余裕
投稿日時 2009-3-6 4:09:32 | トピック: コラム
| 嬉しいことに大阪のT先生から松本の生徒5人が演奏会に呼ばれて、弾かせていただくことになりました。
それは2月10日でした。コンサートはT先生の生徒さん全員の3台のピアノのコンサートです。そしてその後で、松本の子供5人はソロでそれぞれの曲を弾かせていただく事になりました。
そのうちの一人が私の生徒でした。K君は小学4年生で体は小さいのですが、元気のかたまりのような明るい良い子です。住まいが松本でなく車で一時間程離れた上田市なのと、お母さんが忙しく(?)、時々レッスンを休みますし、練習も・・・・。 でもはっきりものが言える子供で「行きたい!」と真っ先に言いましたし、お母さんも「この所、どこへも旅行していないので関西へ是非行ってみたい」と言われるので、バッハのジーグを弾くのはK君と決まりました。
さあ、それからK君は私も驚くほど張り切りました。私は彼がこの機会に一生懸命練習してくれれば彼にとってこんな良いチャンスはないと思い、「関西のT先生に模範になるような上手な生徒お願いしますと言われてるのよ。どうする? 上手な生徒ですって!」と言いました。K君は私の言ったこの言葉が、普段自分のやっている事と比べひどく気になったらしく、ものすごく責任を感じ一生懸命になりました。
大人でも子供でも目標があって自分自身の心の中で、『やる』と決めるとすごい力が出るものです。コンサートも近づいて来た2〜3週間前のレッスンの日、教室のドアを開けて入ってくるなりK君はこう言いました。「僕、今週はすごく沢山練習したよ。先生に言われた部分練習もきちんとやった」そしてレッスンが始まって彼はジーグを弾きました。

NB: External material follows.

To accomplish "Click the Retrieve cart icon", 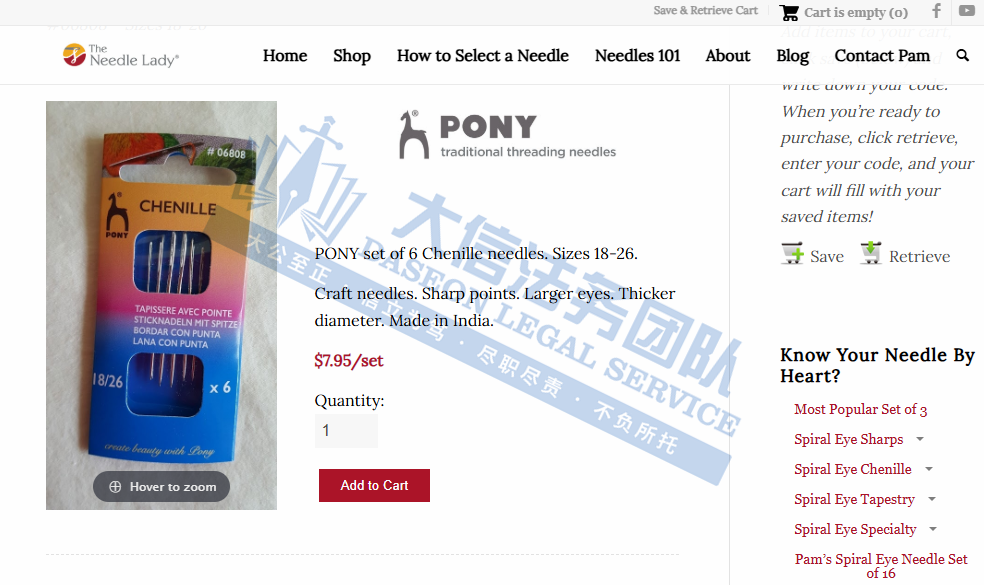I will point(870,253).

ところがそれは一生懸命意気込んで弾いたのですが、音は乱暴、三連音符は不揃い、もうガチャガチャでやかましいだけです。私にはすぐ分かりました。悪い練習を沢山したのです。そうすれば必ず下手になります。その見本みたいな弾き方でした。しかしK君には責任はないのです。悪い練習をさせた監督さん(お母さんのことを私はいつもこう言っています)の責任です。
それで私は「とても一生懸命やったね。それは偉い! でもやかましくってこんなのとてもコンサートで弾けないよ」って言うと、K君はぱっと私の方を向いて「お父さんがそう言った!」と言うではありませんか。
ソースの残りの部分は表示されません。